Israeli Ethiopian protesters clash with Israeli police during an anti-racism rally in Tel Aviv, Israel, on May 3, 2015. Thousands of Israeli Ethiopians and their supporters demonstrated in various sites in Tel Aviv Sunday, in protest of police brutality and racism. They blocked major roads, including part of a highway, causing huge traffic jams in central Israel during rush hour. Dozens of people were injured in the Israeli financial capital.
Israeli Ethiopian protesters clash with Israeli police during an anti-racism rally in Tel Aviv, Israel, on May 3, 2015. Thousands of Israeli Ethiopians and their supporters demonstrated in various sites in Tel Aviv Sunday, in protest of police brutality and racism. They blocked major roads, including part of a highway, causing huge traffic jams in central Israel during rush hour. Dozens of people were injured in the Israeli financial capital.
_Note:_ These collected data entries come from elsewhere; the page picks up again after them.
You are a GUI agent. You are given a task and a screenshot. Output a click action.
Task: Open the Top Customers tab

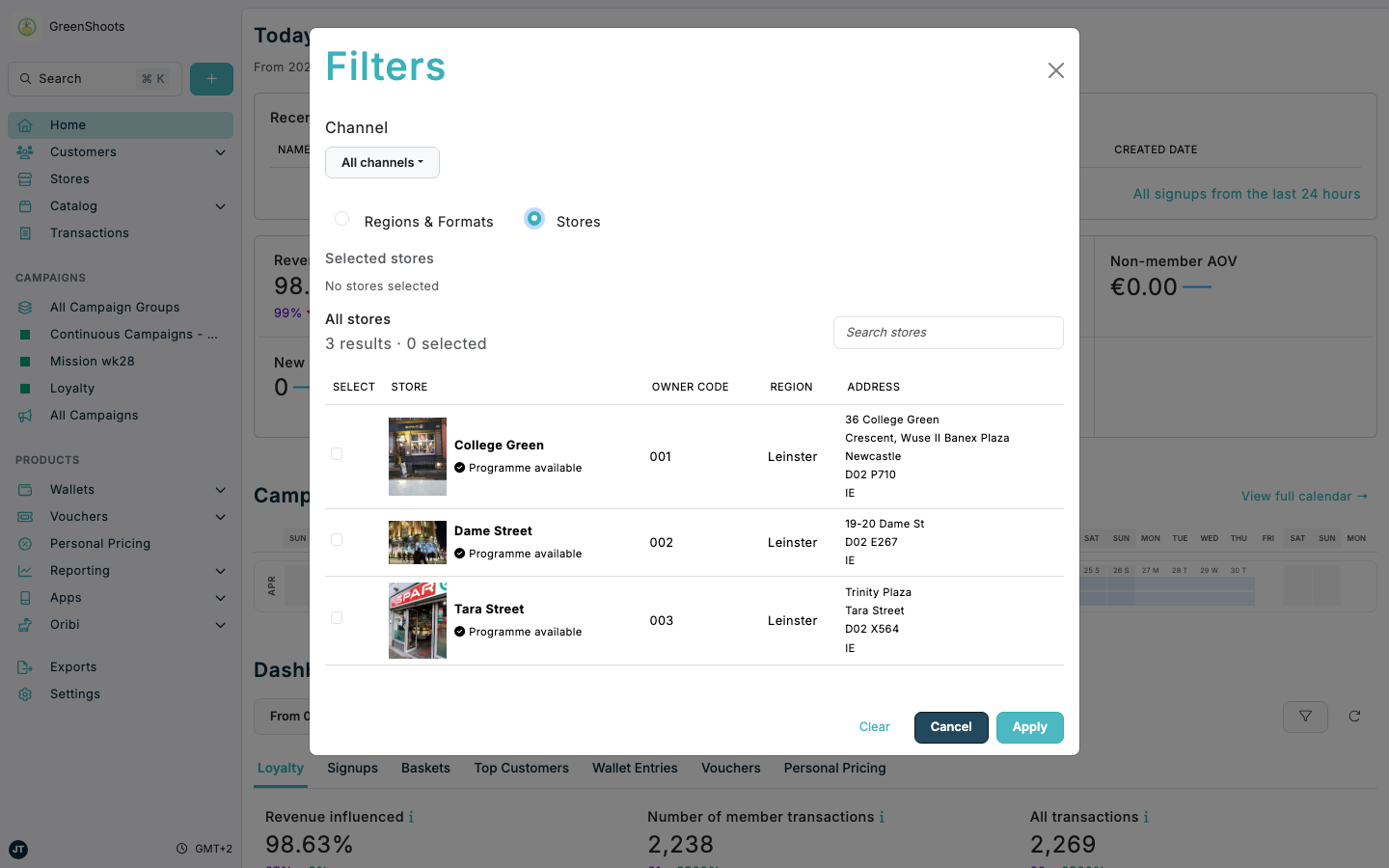pos(521,768)
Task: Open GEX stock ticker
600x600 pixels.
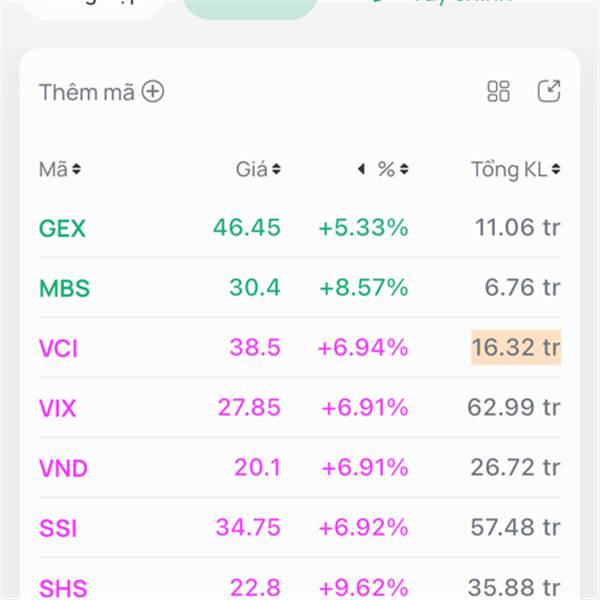Action: [63, 228]
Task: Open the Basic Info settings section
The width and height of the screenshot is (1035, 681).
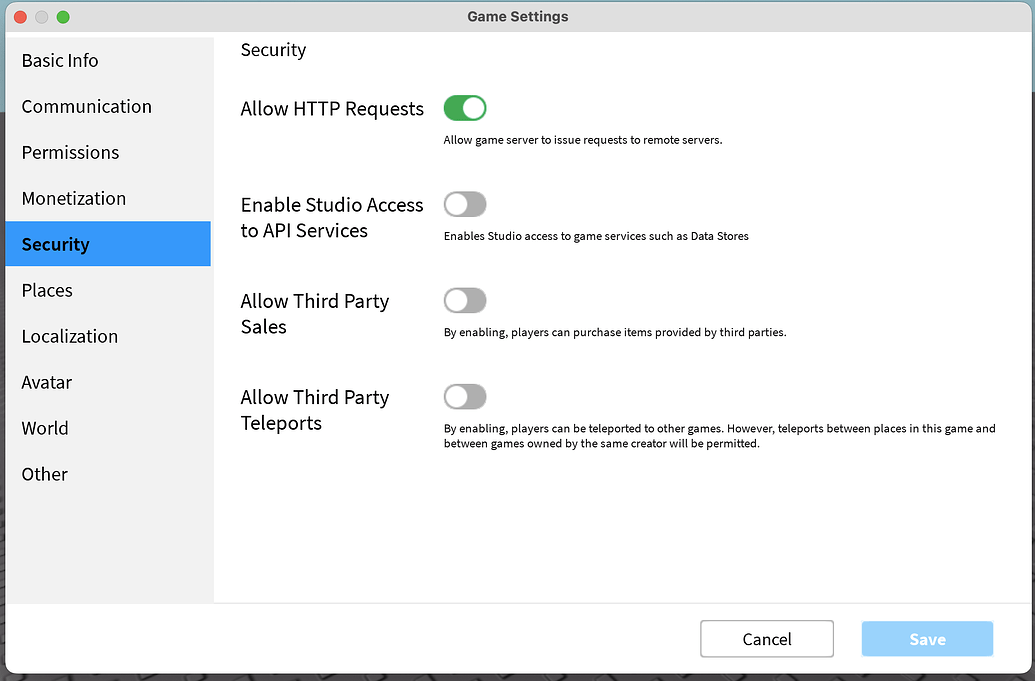Action: (x=59, y=60)
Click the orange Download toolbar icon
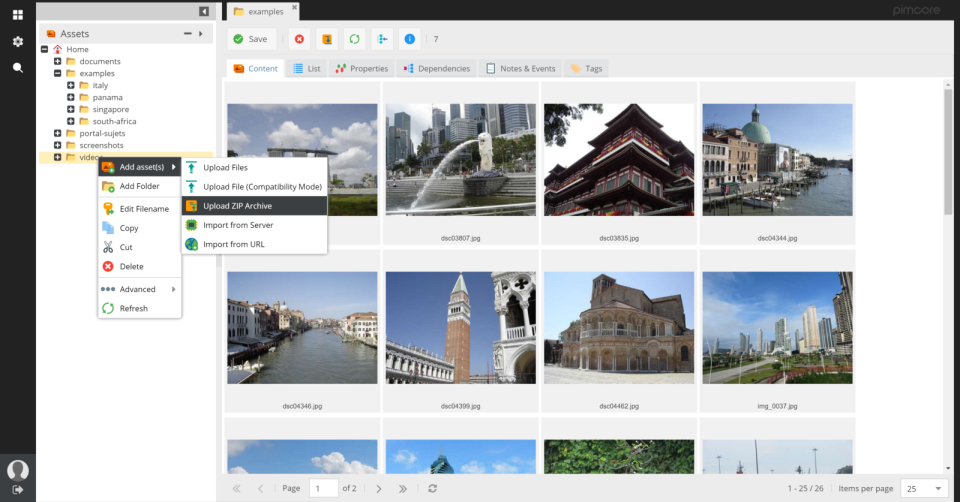This screenshot has height=502, width=960. click(326, 39)
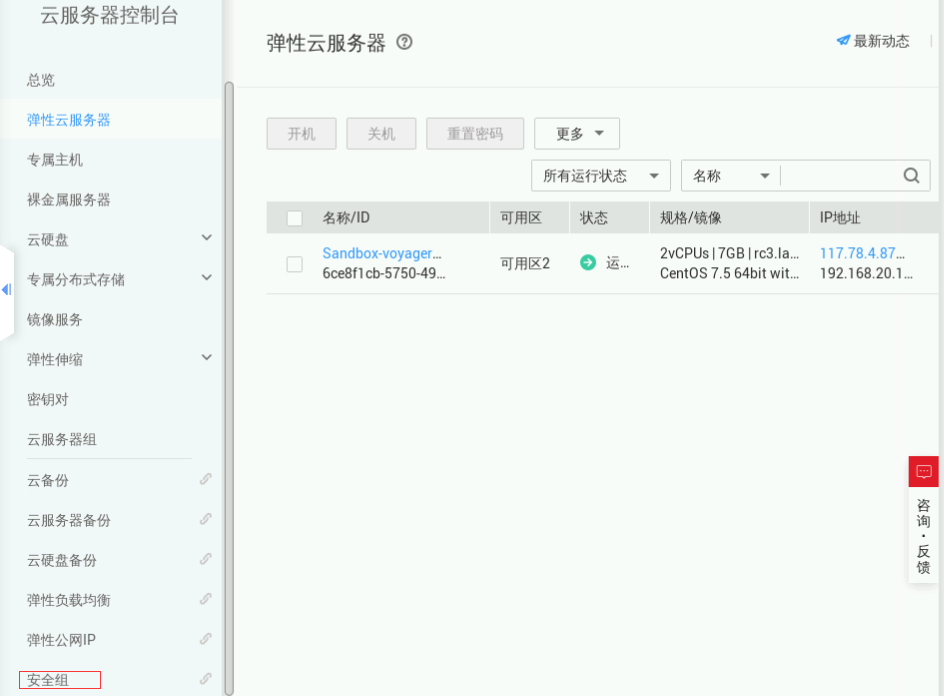The image size is (944, 696).
Task: Open the 更多 dropdown menu
Action: (x=577, y=134)
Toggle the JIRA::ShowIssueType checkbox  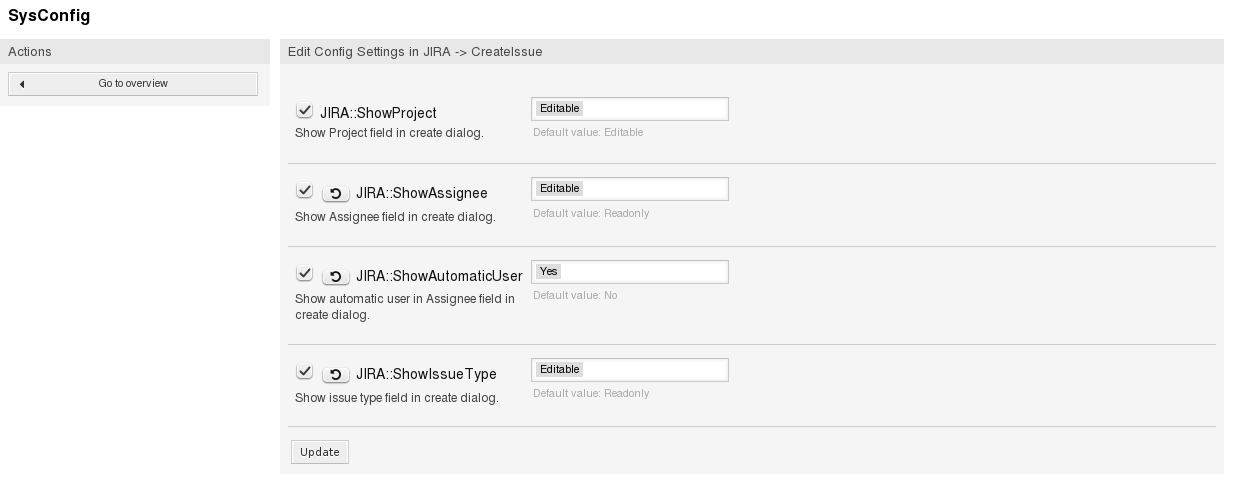(305, 372)
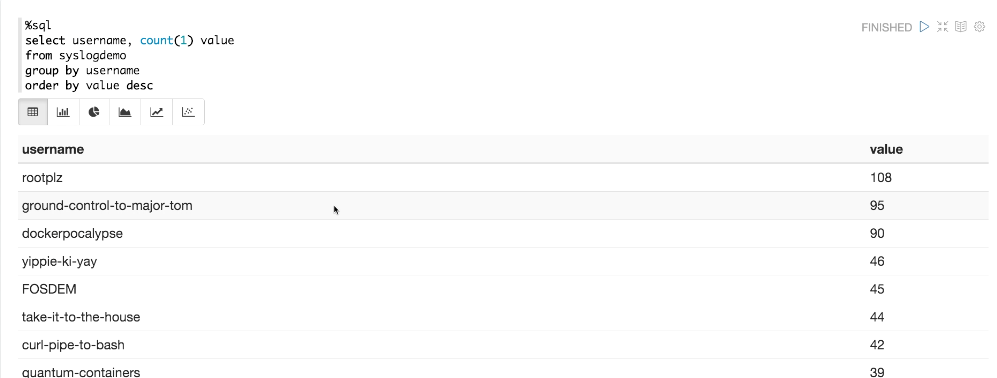
Task: Click the take-it-to-the-house row
Action: pos(503,317)
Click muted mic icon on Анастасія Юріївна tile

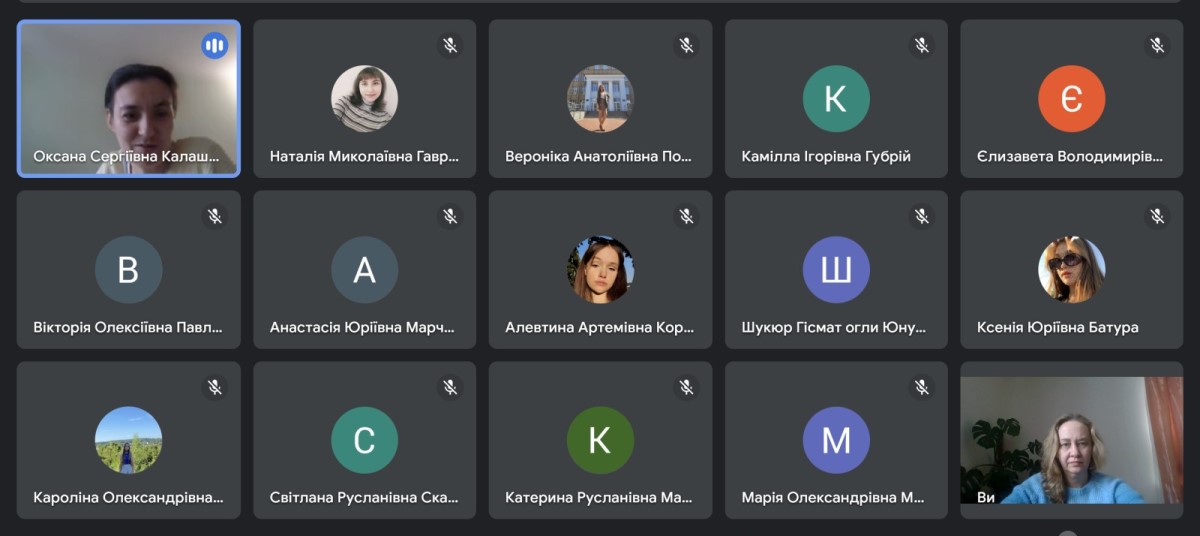point(450,216)
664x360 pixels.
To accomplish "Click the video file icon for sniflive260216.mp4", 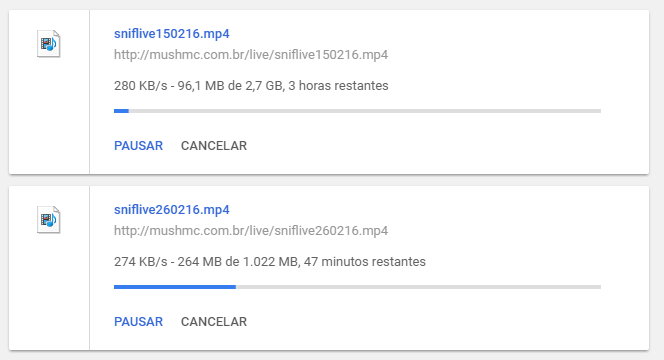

 Israeli Prime Minister Benjamin Netanyahu has called for eradicating discrimination against Jews of Ethiopian origin, following violent demonstrations by Israeli Ethiopians in recent days.

“We must stand as one against racism, condemn it and eradicate it,” Netanyahu said at a three-hour meeting with leaders of the Ethiopian community representatives in Jerusalem.

“There is clearly a deep problem (within the Israeli society) that needs to be resolved,” Netanyahu said in the meeting, which was also attended by Security Minister Yitzhak Aharonovitch and Abraham Neguise, a newly appointed parliament member of Ethiopian origin.

“The outburst (of protest) is a result of a genuine distress. We will fight this together. There is a lot of work to be done but we are heading in the right direction,” he said.

Netanyahu said he would chair a ministerial committee that will advance a new governmental plan to address discrimination of Israeli Ethiopians in education, housing, culture, religion and labor.

Netanyahu also met in the afternoon with Damas Pakada, a soldier who was caught on video being beaten by two policemen, in an incident that sparked the current protest.

“I was shocked by the video,” Netanyahu told Pakada, according to a statement released by his office. “We don’t accept it, the police are dealing with it and we are working to change the situation,” he added.

Police Commissioner Yohanan Danino apologised to Pakada on behalf of the police force, saying that one of the policemen involved was fired immediately after the incident.
The footage showed two policemen assaulting Pakada without any apparent provocation, but Danino was referring only to one.

The incident sparked violent demonstrations in Jerusalem on Thursday and then in Tel Aviv on Sunday in protest of police brutality and racism.